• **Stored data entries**
+-------+

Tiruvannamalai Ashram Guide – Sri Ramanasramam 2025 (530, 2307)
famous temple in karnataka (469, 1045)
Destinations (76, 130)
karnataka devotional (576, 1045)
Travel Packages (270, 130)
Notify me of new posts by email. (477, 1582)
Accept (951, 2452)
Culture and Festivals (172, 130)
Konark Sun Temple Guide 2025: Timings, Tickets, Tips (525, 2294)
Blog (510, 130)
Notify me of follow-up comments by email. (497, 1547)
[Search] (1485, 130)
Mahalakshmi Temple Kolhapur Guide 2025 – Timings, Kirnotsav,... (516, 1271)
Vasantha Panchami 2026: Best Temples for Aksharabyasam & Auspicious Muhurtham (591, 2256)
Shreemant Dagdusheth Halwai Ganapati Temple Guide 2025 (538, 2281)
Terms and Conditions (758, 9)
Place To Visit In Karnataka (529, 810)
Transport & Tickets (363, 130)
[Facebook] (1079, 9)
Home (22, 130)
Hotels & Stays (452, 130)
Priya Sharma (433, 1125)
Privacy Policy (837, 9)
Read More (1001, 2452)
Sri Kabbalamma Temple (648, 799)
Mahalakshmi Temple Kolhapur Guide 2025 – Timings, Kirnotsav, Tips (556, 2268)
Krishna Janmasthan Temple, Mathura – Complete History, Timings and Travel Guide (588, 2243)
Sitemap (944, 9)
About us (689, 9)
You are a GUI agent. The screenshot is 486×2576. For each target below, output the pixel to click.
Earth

+-------+

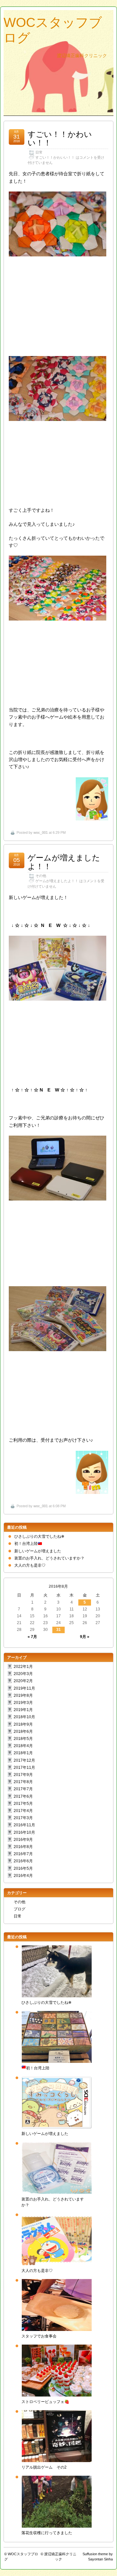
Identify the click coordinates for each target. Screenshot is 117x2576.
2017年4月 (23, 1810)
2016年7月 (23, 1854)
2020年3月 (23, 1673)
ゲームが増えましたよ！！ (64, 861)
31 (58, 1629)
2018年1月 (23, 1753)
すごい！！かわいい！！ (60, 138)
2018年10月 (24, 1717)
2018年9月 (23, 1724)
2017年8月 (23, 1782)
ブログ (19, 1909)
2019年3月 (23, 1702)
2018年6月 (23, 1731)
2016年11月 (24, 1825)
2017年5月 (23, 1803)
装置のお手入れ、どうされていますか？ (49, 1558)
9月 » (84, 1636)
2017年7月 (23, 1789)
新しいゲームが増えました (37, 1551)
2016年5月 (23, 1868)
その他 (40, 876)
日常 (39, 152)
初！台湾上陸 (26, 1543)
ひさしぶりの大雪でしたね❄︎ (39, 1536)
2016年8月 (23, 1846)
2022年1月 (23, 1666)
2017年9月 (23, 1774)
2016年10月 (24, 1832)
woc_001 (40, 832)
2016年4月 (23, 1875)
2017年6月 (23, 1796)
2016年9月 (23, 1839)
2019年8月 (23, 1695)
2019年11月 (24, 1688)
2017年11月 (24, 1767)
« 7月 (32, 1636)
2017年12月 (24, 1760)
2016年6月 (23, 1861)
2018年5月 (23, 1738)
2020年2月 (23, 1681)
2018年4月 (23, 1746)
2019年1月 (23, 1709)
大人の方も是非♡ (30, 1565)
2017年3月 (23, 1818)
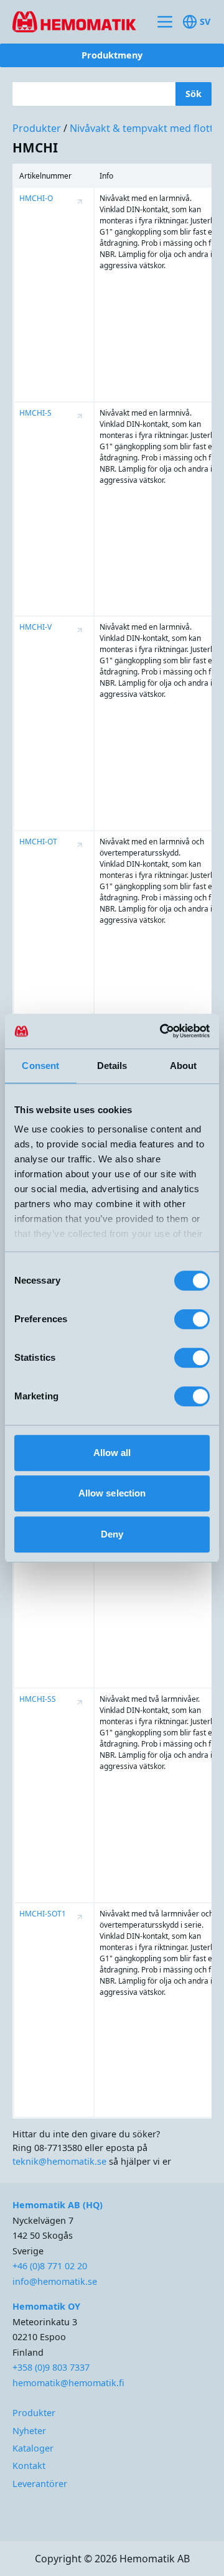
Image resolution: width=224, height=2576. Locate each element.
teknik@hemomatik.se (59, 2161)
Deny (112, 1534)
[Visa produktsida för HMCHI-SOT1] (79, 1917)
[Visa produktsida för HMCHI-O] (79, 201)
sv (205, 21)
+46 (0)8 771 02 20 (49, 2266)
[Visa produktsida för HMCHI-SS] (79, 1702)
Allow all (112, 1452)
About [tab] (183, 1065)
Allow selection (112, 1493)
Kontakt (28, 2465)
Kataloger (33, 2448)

+-------+

• **Required work**
Retype, exactly and in full, the lines above from the one containing "ゲームが増えましたよ！！ (64, 861)" through the one containing "新しいゲームが増えました (37, 1551)".

• **Written reply**
ゲームが増えましたよ！！ (64, 861)
31 (58, 1629)
2018年1月 (23, 1753)
すごい！！かわいい！！ (60, 138)
2018年10月 (24, 1717)
2018年9月 (23, 1724)
2017年8月 (23, 1782)
ブログ (19, 1909)
2019年3月 (23, 1702)
2018年6月 (23, 1731)
2016年11月 (24, 1825)
2017年5月 (23, 1803)
装置のお手入れ、どうされていますか？ (49, 1558)
9月 » (84, 1636)
2017年7月 (23, 1789)
新しいゲームが増えました (37, 1551)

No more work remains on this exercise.